The former is contrary to the requirement to deployable via flat files
and a directory structure alone (that is, a provider doesn't need to
write code to do this)
The latter is challenging (trivially so) given the diversity of web
servers and likely reluctance of an admin to modify their
configurations.
Additionally, is it appropriate to apply new semantics to codes that
already have meaning? As a browser I know that 404 means something
isn't there or 403 means I'm not allowed in, but if I start using 204
or 400 codes to indicate something other than exactly what the
designers intended, we run the risk of ambiguity in client side
interpretation, a normal browser might interpret it one way (remember
we're supposed to be human accessible as well) while our client tools
interpret it another.
We should use response codes exactly as intended by the original
authors and express our specific semantics through different
mechanisms (where they aren't 100% equal with RFC2616 and meaning is
completely unambiguous to all consumers).

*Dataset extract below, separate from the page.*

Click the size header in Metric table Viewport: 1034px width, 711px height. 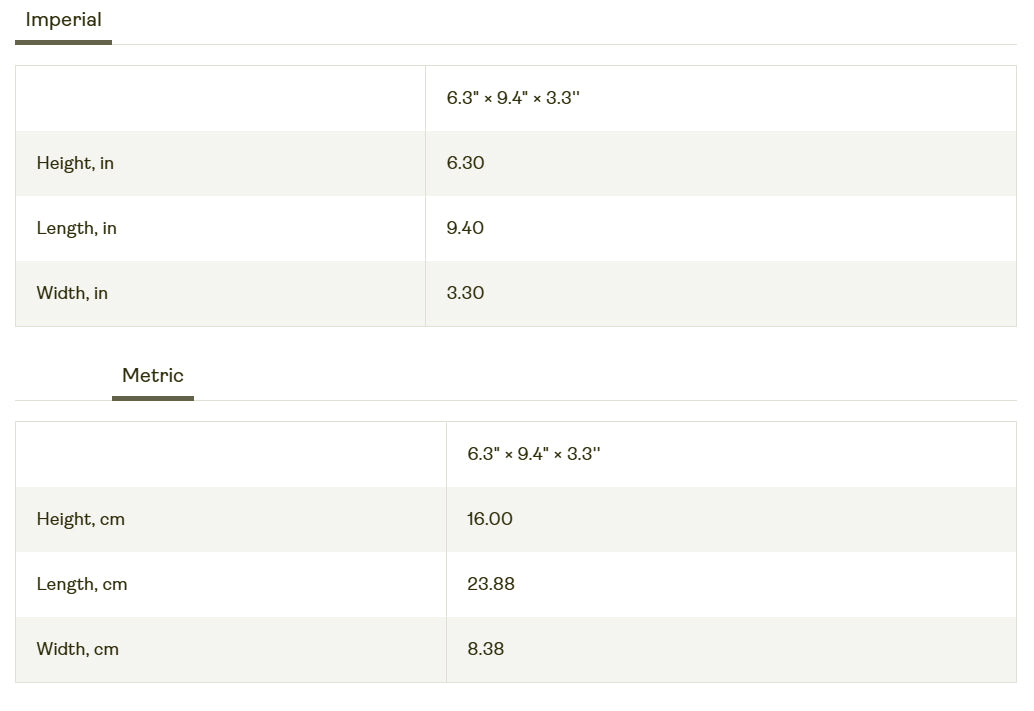point(534,454)
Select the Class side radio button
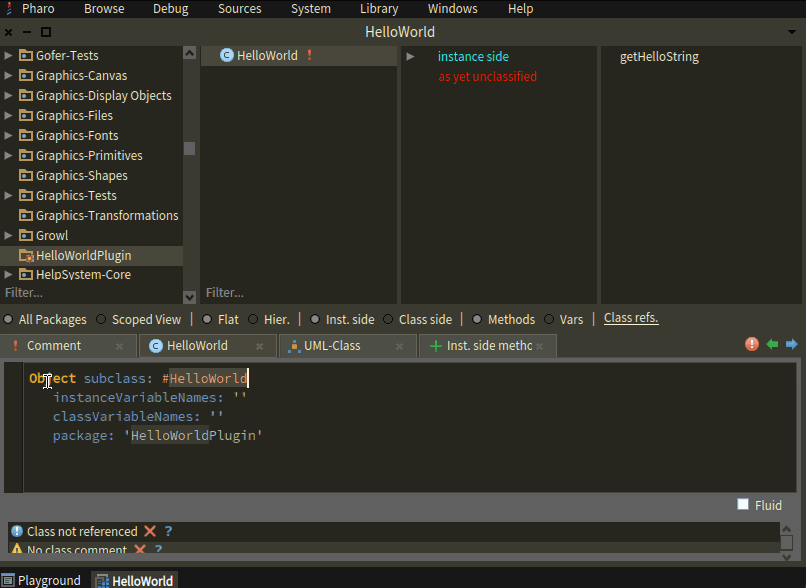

On May 23, 1:43 am, Krishna Sankar <ksanka...@gmail.com> wrote:
> a) Not understood is 400-Bad request. Which is not the same as 404.
> b) 404 is fine if there is no resource, which means the server
> understood what is needed, but what is needed is not available.
> c) BTW, 204 no content is also possible which says there is nothing to
> return.
> d) The difference between 2xx and 4xx is that 4xx is an error path
> while 2xx is a normal path. So 2xx is a better choice for dealing with known
> unknowns while 4xx is for unknown unknowns.
> Cheers
> <k/>
> On 5/22/10 Sat May 22, 10, "James Urquhart" <jurquh...@yahoo.com> wrote:
> > After thinking about it for a bit, 404 is OK, but--as Sam hints--it lacks
> > semantics. 404 could be interpreted as both "I have no clue what you are
> > talking about" and "oops, I should have an answer, but the file is now
> > missing", if I understand correctly. The reaction to the response might differ
> > significantly, depending on the use case. (E.g. I might strike the respondent
> > from future requests in the former case, while retrying repeatedly in the
> > latter).
> > Then again, my knowledge of HTML codes is pretty elementary--almost
> > kindegarten...
> > James
> > From: Sam Johnston <s...@samj.net>
> > To: cloudaudit@googlegroups.com
> > Sent: Sat, May 22, 2010 10:34:00 AM
> > Subject: Re: I was Thinking and came up with some Evil
> > Also bear in mind that for this version we're constrained to "normal" response
> > codes (e.g. file doesn't exist == 404), even if there are others that may make
> > sense for different semantics.
> > Sam (in Berlin)
> > On Sat, May 22, 2010 at 7:00 PM, Ben Sapiro <b...@sapiro.net> wrote:
> >> I'm having trouble contrasting "not understood" versus a 404 code (of
> >> does not exist)
> >> can you describe the case where replying with a 404 code, which
> >> indicates the provider doesn't have an answer that should have been
> >> responded to with a not understood?
> >> On May 21, 5:33 pm, James Urquhart <jurquh...@yahoo.com> wrote:
> >>> > I would ask one more item to your basic answers:
> >>> > Yes/No/Not Applicable/Not Understood
> >>> > Thus, requests that are not recognized by the provider can get a distinct
> >>> response.
> >>> > James Urquhart
> >>> > ----- Original Message ----
> >>> > From: Michael Smith <rybo...@ryzhe.ath.cx>
> >>> > To: cloudaudit@googlegroups.com
> >>> > Sent: Thu, May 20, 2010 7:40:57 PM
> >>> > Subject: I was Thinking and came up with some Evil
> >>> > After much rumination over the past week, I decided to put some thoughts
> >>> down in an email, see if I can push the football forward in a different
> >>> direction.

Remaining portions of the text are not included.